→ Job item:
Find every line in the records that contains the string "current", treating uppercase and lowercase as different, and copy each of those lines.

→ Material provided:
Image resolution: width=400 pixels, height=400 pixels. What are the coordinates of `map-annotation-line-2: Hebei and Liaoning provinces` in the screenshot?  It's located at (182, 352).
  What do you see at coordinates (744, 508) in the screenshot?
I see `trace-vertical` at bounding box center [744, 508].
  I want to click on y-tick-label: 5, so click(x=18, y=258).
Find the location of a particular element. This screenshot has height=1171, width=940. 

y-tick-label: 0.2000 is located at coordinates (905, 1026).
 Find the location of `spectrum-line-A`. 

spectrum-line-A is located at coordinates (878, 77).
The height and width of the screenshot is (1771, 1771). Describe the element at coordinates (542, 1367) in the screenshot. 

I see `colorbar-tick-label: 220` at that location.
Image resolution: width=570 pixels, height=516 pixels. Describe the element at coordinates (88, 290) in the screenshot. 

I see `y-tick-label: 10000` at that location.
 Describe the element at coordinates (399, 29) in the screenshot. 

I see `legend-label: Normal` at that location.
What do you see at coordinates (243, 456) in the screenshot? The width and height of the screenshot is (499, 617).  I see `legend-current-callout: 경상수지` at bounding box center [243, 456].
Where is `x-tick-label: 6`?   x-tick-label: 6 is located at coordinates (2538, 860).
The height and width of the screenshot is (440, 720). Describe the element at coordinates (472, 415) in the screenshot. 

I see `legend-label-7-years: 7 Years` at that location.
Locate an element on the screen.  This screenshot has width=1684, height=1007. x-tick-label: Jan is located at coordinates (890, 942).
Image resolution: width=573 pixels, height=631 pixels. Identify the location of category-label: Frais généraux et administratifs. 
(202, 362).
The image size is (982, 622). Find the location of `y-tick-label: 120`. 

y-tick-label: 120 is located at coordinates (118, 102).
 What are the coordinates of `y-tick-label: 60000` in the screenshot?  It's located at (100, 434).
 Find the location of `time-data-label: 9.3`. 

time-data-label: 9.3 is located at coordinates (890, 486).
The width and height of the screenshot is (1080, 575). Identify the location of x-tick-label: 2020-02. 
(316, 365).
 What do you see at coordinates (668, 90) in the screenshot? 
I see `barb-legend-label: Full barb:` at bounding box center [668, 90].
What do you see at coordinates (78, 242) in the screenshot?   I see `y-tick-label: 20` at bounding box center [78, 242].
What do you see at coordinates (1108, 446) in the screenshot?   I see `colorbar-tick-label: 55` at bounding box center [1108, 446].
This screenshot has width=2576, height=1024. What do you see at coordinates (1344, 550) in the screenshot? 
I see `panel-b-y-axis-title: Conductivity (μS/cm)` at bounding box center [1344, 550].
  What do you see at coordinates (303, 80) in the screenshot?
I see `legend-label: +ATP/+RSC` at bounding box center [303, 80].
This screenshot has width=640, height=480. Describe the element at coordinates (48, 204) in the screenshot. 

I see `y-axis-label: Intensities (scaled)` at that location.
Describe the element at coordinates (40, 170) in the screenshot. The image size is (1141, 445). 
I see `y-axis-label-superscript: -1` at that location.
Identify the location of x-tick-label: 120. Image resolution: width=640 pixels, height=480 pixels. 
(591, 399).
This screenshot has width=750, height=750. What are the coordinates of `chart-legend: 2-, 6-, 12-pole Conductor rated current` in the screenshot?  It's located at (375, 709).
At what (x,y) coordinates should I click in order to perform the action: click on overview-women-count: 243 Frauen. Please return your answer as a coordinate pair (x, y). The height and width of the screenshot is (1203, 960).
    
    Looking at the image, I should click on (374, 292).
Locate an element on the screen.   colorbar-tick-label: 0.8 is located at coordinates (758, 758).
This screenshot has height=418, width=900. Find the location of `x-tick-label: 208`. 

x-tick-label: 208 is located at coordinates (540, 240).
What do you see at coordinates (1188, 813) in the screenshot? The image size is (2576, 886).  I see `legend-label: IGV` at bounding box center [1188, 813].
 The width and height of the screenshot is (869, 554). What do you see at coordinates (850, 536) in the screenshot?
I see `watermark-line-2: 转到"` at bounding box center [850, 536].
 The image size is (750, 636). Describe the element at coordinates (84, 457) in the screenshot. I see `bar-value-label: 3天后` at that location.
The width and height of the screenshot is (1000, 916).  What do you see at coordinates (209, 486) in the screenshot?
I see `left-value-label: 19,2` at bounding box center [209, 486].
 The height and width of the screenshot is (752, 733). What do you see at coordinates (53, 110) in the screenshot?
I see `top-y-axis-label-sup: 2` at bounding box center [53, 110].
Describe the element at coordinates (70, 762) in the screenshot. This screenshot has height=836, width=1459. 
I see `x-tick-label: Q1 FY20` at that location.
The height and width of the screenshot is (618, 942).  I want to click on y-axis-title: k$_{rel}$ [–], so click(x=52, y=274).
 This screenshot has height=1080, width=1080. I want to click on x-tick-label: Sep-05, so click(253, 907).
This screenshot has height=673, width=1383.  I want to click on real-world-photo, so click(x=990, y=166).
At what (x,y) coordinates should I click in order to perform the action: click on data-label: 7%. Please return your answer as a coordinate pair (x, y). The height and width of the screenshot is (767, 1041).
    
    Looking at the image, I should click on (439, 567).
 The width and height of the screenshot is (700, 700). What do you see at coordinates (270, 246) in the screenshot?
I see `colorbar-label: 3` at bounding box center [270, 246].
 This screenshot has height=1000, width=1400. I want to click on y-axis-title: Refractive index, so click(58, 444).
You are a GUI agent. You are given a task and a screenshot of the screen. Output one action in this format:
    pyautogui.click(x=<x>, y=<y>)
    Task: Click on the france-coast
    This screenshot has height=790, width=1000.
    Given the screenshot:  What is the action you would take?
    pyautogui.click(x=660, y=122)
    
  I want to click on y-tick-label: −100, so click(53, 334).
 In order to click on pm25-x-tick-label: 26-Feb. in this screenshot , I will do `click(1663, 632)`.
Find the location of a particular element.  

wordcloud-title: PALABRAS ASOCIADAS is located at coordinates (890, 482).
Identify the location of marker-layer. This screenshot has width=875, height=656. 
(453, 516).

→ Result for this task:
What do you see at coordinates (243, 456) in the screenshot? The width and height of the screenshot is (499, 617).  I see `legend-current-callout: 경상수지` at bounding box center [243, 456].
This screenshot has width=750, height=750. What are the coordinates of `chart-legend: 2-, 6-, 12-pole Conductor rated current` in the screenshot?  It's located at (375, 709).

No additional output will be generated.